### Text extract
Sample Paper on Sociological Constructs: Spatial and Temporal Distribution

Dolore Archlutes was born in 1942 to a U.S mum. Her dad was from Mexico. To understand the social constructs in the community at that time, her life can be taken to help understand how she was affected by socio-economic factors and myths in her time. Comprehending historical cultures and their impacts on the society requires an examination of the beliefs underlying the actions of people in the past. For instance, a sociological review of the past family life in Pueblo Colorado can help to understand the social changes that have occurred over time and the differences that exist between traditional communities and the contemporary families.

### Short task 1
From the sociological constructs sample paper, extract word for word the stretch from "Sample Paper on" through "the contemporary families.".
### Short task 2
Continue the sociological constructs sample paper, starting after its final sentence.

### Provided records

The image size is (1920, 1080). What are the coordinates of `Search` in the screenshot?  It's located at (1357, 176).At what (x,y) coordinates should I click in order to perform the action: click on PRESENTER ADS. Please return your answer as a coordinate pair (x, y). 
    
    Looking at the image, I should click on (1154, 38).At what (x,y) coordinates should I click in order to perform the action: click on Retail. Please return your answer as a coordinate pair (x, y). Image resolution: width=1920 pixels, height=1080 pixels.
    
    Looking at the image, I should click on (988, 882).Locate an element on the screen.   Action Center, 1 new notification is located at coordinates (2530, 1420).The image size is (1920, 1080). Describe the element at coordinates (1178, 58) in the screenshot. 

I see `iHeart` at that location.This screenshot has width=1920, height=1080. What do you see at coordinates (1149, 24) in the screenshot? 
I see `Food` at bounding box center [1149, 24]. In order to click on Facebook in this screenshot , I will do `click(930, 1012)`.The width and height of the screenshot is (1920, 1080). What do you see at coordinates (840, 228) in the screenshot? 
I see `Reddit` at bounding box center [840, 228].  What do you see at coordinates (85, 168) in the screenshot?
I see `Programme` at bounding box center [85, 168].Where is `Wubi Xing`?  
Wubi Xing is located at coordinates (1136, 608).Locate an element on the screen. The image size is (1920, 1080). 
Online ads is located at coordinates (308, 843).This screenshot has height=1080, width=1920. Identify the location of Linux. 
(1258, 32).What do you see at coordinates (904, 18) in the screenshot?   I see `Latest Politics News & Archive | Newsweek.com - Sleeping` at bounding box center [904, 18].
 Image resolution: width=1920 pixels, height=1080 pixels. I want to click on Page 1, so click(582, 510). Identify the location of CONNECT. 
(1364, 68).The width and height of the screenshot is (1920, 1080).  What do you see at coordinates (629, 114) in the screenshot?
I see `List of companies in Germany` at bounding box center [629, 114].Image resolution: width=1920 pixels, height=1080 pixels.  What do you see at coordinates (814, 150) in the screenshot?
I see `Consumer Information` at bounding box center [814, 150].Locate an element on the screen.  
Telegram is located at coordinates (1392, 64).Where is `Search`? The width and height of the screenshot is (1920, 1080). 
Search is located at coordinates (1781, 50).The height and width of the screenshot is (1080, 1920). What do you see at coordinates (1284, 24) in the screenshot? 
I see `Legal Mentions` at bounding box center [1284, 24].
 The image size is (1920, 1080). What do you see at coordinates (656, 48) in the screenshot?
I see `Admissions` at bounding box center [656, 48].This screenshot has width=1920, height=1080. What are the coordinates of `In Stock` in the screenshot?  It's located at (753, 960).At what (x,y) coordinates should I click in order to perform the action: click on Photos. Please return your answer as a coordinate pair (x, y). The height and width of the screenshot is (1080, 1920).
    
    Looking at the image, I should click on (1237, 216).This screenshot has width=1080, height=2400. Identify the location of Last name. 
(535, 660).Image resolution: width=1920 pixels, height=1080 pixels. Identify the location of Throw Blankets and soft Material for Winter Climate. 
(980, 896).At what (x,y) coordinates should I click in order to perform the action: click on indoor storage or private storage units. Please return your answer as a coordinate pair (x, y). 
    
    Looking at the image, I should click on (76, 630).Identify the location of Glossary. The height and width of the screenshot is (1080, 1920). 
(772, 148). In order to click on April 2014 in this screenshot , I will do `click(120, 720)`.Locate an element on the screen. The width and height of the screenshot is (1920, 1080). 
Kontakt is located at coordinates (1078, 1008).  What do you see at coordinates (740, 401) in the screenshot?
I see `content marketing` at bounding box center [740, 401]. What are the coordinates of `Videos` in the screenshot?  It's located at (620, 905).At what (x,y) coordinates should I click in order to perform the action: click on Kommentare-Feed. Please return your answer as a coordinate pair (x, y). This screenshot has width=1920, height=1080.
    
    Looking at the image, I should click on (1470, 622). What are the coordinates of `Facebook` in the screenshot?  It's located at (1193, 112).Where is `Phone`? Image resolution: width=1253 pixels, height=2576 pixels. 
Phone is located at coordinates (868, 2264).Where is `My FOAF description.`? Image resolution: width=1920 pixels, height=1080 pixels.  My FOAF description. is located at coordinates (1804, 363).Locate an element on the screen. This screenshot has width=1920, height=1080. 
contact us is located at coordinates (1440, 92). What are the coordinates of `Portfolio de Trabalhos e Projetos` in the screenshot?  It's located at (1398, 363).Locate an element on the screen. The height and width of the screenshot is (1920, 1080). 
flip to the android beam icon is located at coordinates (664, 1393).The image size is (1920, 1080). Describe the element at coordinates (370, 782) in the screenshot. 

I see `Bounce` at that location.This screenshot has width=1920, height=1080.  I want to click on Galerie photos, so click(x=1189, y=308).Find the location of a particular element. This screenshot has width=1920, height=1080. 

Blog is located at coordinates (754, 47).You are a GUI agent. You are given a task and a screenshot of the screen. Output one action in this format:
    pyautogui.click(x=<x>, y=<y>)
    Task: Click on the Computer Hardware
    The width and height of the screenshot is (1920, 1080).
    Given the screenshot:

### Output 1
Sample Paper on Sociological Constructs: Spatial and Temporal Distribution

Dolore Archlutes was born in 1942 to a U.S mum. Her dad was from Mexico. To understand the social constructs in the community at that time, her life can be taken to help understand how she was affected by socio-economic factors and myths in her time. Comprehending historical cultures and their impacts on the society requires an examination of the beliefs underlying the actions of people in the past. For instance, a sociological review of the past family life in Pueblo Colorado can help to understand the social changes that have occurred over time and the differences that exist between traditional communities and the contemporary families.

### Output 2
Additionally, current sociological research can help identify fallacies in myths or confirm the truth in them. The story of Dolore has been used to explore the implications of various myths within the Pueblo Colorado community and how they were observed from a social roles perspective. Various approaches can be adopted towards conducting sociological research. Some of these approaches include scientific study, asking questions, formulating a hypothesis and research existing sources. The scientific approach follows a conventional approach that is inclusive of various activities. Similarly, researching existing sources often comes as a practice for formulating bases for research questioning. Sociological myths such as those surrounding the family may at times be false, and the only way to confirm this is through questioning primary sources of information such as Dolore.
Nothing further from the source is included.